CCTM build error

Hi all,
I’m trying to build CCTM in CMAQv5.2.1 using gcc version 4.8.5 and getting the following error:

x_ppm.F:261.132:

_W0, DRCN_E)
1
Error: There is no specific subroutine for the generic ‘noop_comm’ at (1)
x_ppm.F:262.132:

_W1, DRCN_W)
1
Error: There is no specific subroutine for the generic ‘noop_comm’ at (1)
make: *** [x_ppm.o] Error 1
ERROR while running make command

Online it looks like this error occurs when the arguments passed into a function are not of the correct type, e.g. an array where there should be a scalar. I found the problematic SUBST_COMM function in x_ppm.F in $CMAQ_REPO/CCTM/src/hadv/yamo, but am not sure how or if I should edit it.

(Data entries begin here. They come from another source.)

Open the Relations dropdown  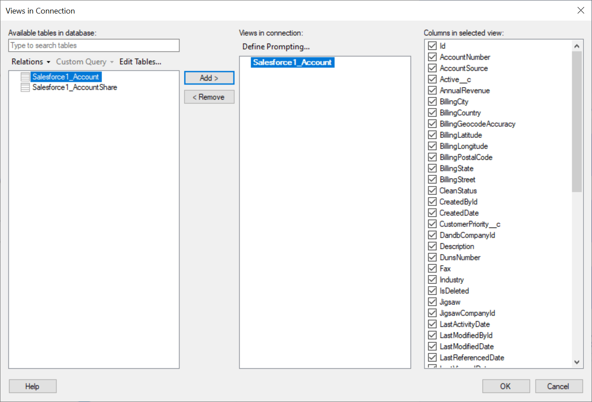31,62
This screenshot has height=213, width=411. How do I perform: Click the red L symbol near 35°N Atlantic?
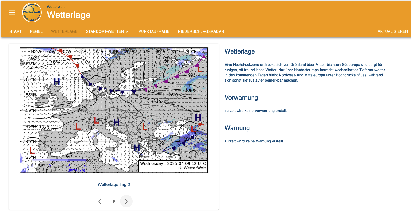click(32, 151)
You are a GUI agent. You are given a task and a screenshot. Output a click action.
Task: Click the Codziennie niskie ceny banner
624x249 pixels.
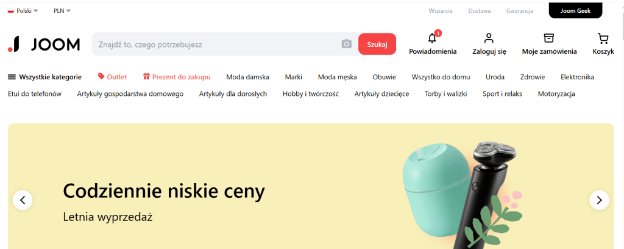tap(311, 186)
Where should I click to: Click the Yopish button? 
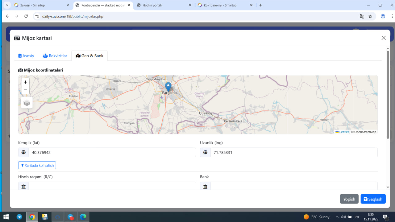coord(349,199)
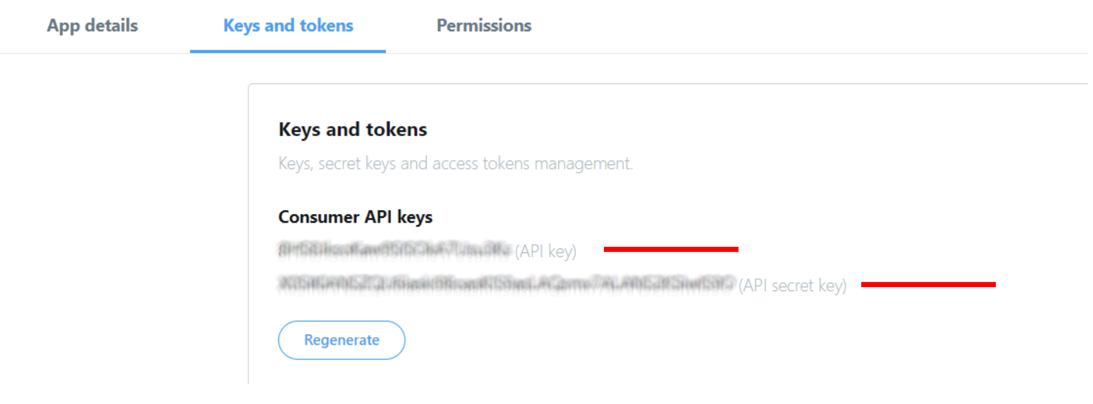
Task: Click the keys management description text
Action: click(455, 163)
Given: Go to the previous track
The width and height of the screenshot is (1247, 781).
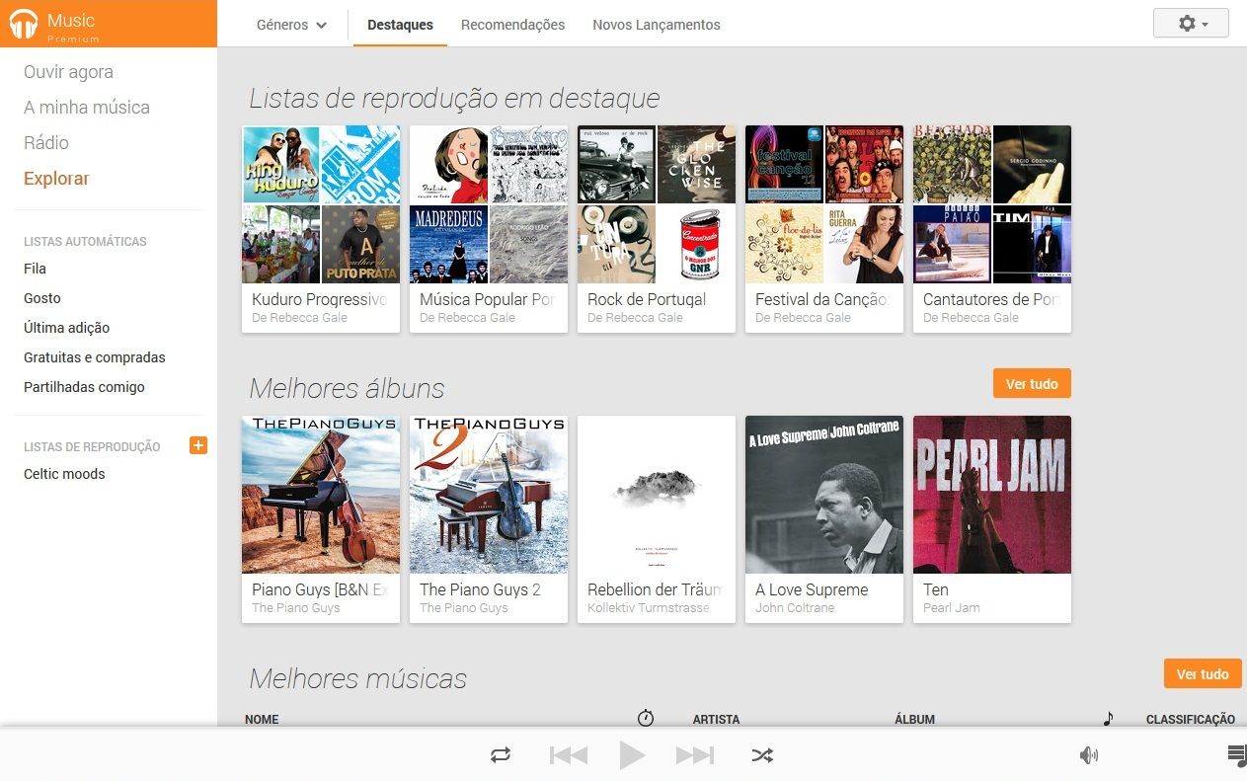Looking at the screenshot, I should coord(569,755).
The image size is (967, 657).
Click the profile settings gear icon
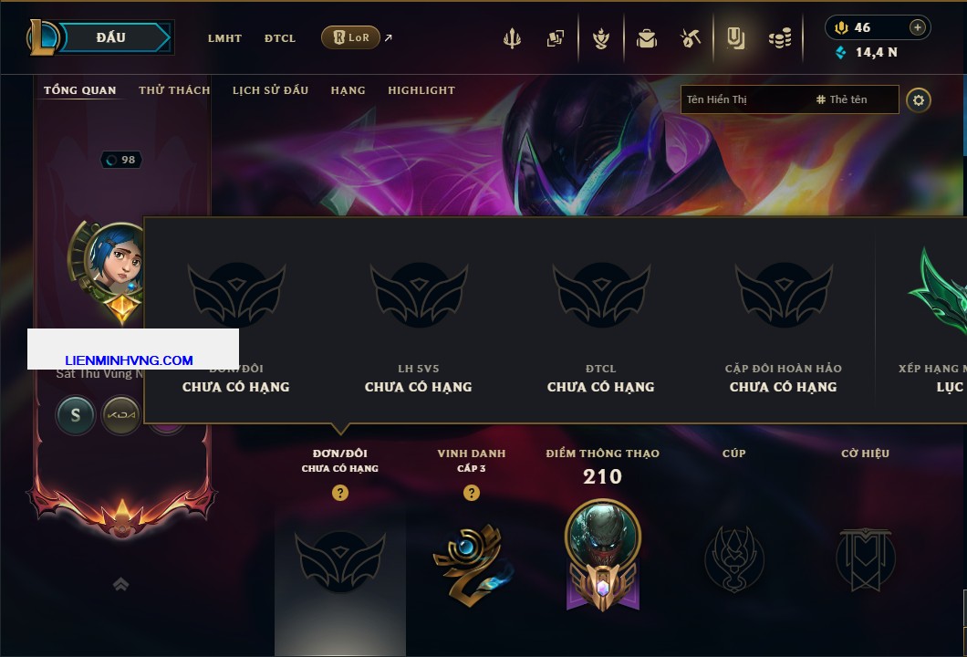click(919, 100)
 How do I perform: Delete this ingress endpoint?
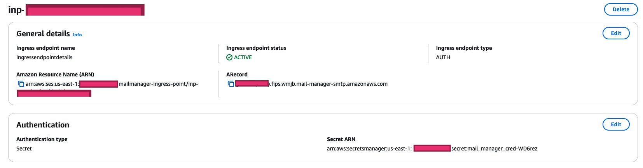(621, 9)
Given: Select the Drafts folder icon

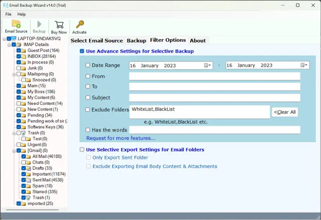Looking at the screenshot, I should [28, 168].
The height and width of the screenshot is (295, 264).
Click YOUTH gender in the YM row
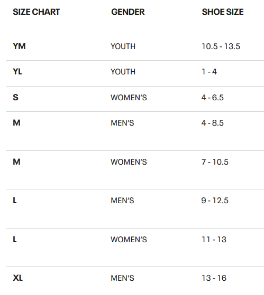(x=123, y=46)
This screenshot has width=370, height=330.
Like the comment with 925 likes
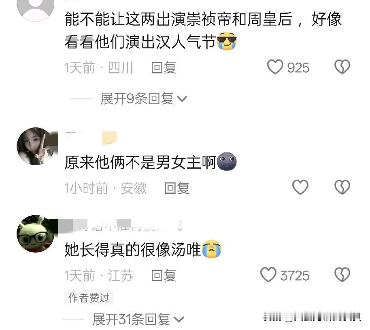click(x=275, y=67)
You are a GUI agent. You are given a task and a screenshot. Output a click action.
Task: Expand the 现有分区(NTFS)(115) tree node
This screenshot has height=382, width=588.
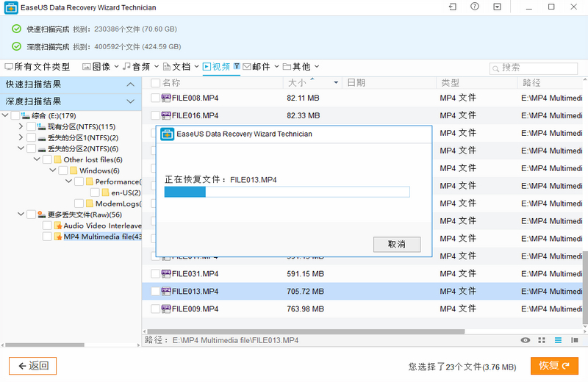click(21, 126)
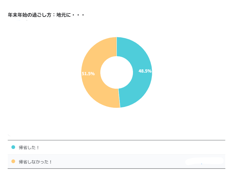Click the top border line of the legend
This screenshot has height=180, width=233.
[117, 140]
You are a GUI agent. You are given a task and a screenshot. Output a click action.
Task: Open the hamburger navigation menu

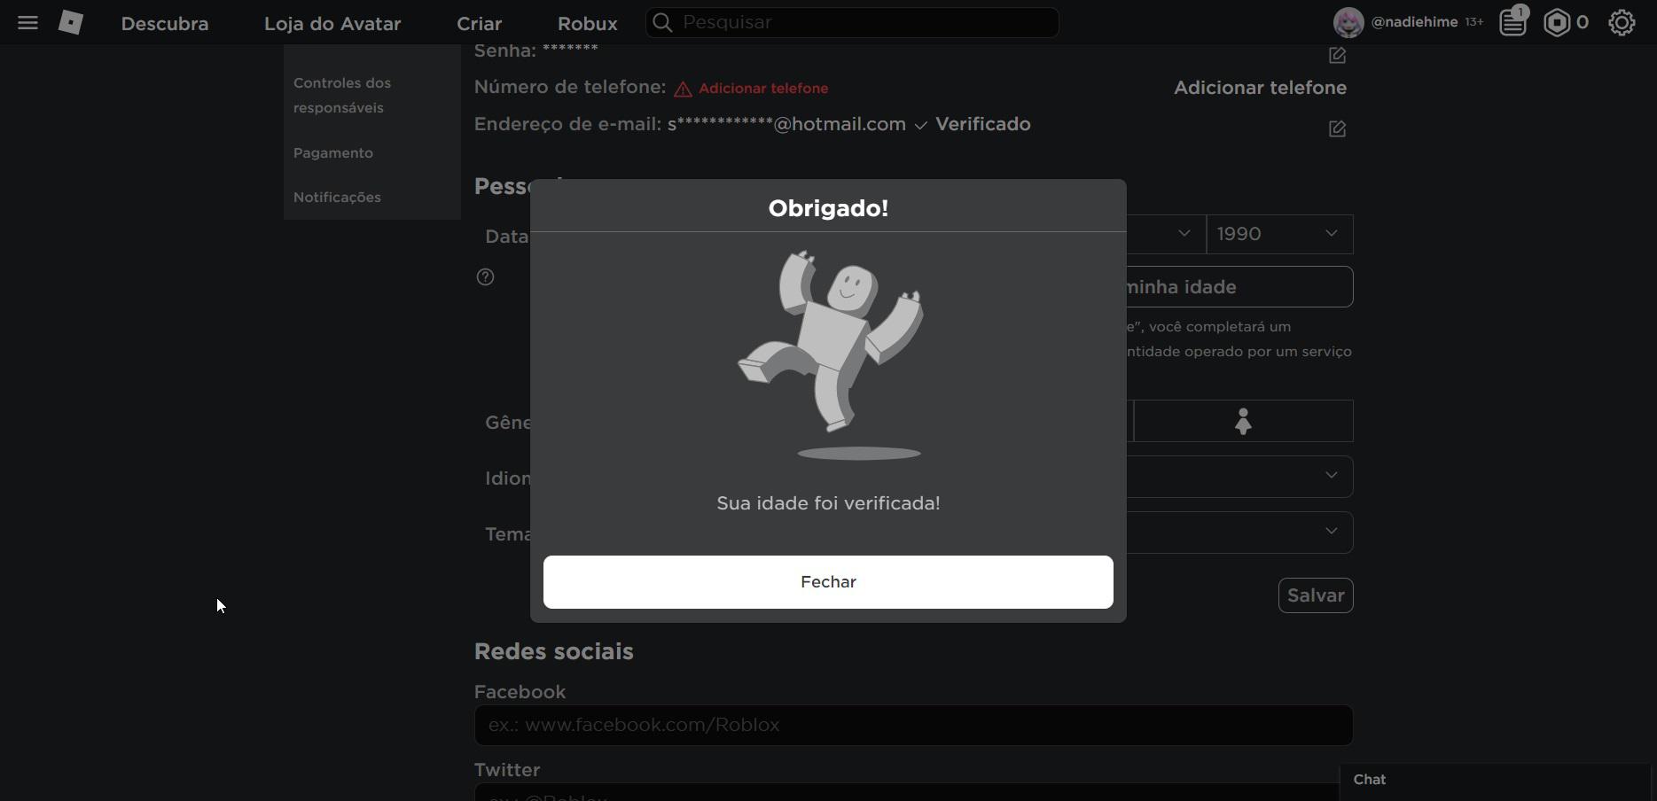27,23
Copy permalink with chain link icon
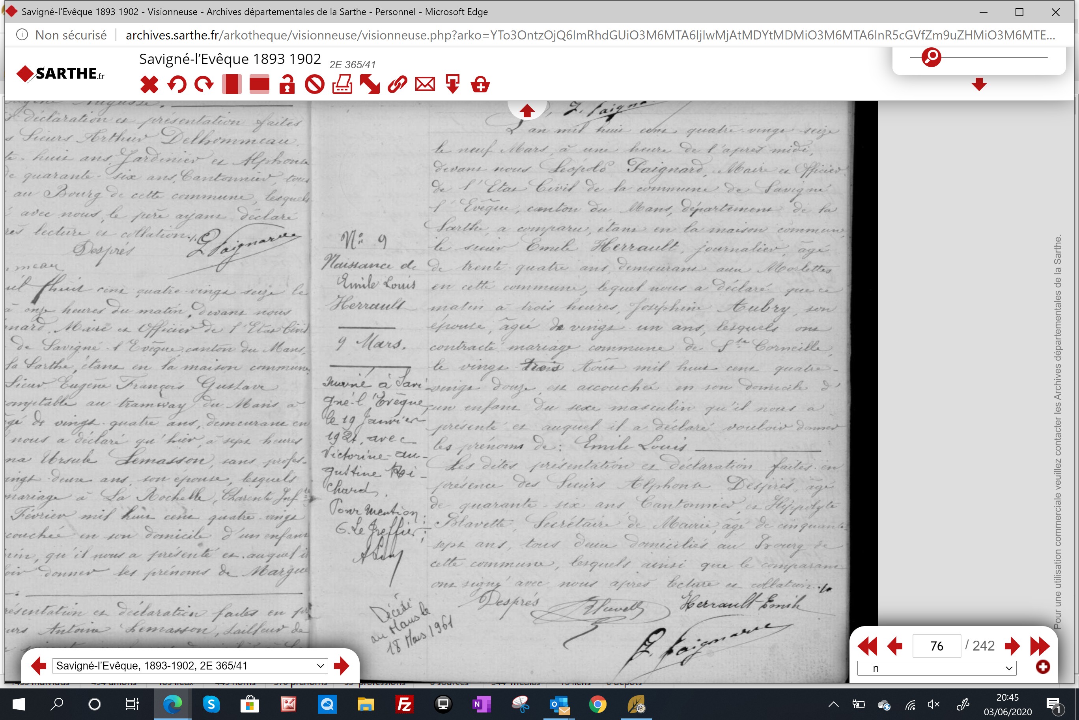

Or, do you think this could be an issue with my compiler?

Thank you,
Elyse

The serial build is broken in v5.2.1 (both gcc and intel compilers). It has been fixed in v5.3 beta, which is available on GitHub. Alternatively, compile in parallel by uncommenting the line “set ParOpt” in the build script.

1 Like

Dear @cjcoats , @lizadams @cgnolte, @wong.david-c, @dazhong.yin

I got this error while building CCTM:

-DSUBST_GLOBAL_LOGICAL=SE_GLOBAL_LOGICAL -DSUBST_LOOP_INDEX=SE_LOOP_INDEX -DSUBST_SUBGRID_INDEX=SE_SUBGRID_INDEX -DSUBST_PE_COMM="./PE_COMM.EXT" -DSUBST_CONST="./CONST.EXT" -DSUBST_FILES_ID="./FILES_CTM.EXT" -DSUBST_EMISPRM="./EMISPRM.EXT" -DSUBST_RXCMMN="/home/catalyst/Desktop/Build_WRF/CMAQ-5.2/CCTM/src/MECHS/saprc99_ae6_aq/RXCM.EXT" -DSUBST_RXDATA="/home/catalyst/Desktop/Build_WRF/CMAQ-5.2/CCTM/src/MECHS/saprc99_ae6_aq/RXDT.EXT" -DSUBST_PACTL_ID="./PA_CTL.EXT" -DSUBST_PACMN_ID="./PA_CMN.EXT" -DSUBST_PADAT_ID="/PA_DAT.EXT" -DSUBST_MPI=“mpif.h” DEPV_DEFN.F
DEPV_DEFN.F:147:12:

      USE RXNS_DATA           ! chemical mechanism data
        1

Fatal Error: Can’t open module file ‘rxns_data.mod’ for reading at (1): No such file or directory
compilation terminated.
Makefile:402: recipe for target ‘DEPV_DEFN.o’ failed
make: *** [DEPV_DEFN.o] Error 1
ERROR while running make command

else if ( 0 ) then
endif
mv Makefile Makefile.gcc7.3.0
if ( -e Makefile.gcc7.3.0 && -e Makefile ) rm Makefile
ln -s Makefile.gcc7.3.0 Makefile
if ( 0 != 0 ) then
if ( -e /home/catalyst/Desktop/Build_WRF/CMAQ-5.2/CCTM/scripts/BLD_CCTM_36km_gcc7.3.0/CCTM_36km.cfg ) then
mv CCTM_36km.cfg.bld /home/catalyst/Desktop/Build_WRF/CMAQ-5.2/CCTM/scripts/BLD_CCTM_36km_gcc7.3.0/CCTM_36km.cfg
exit

Kindly help. Thanks

Catalyst

Hi Catalyst,

It looks like (correct me if I am wrong) you are trying to build a coupled model but compiling the model with the bldit script. With the two-way model, you can’t do that.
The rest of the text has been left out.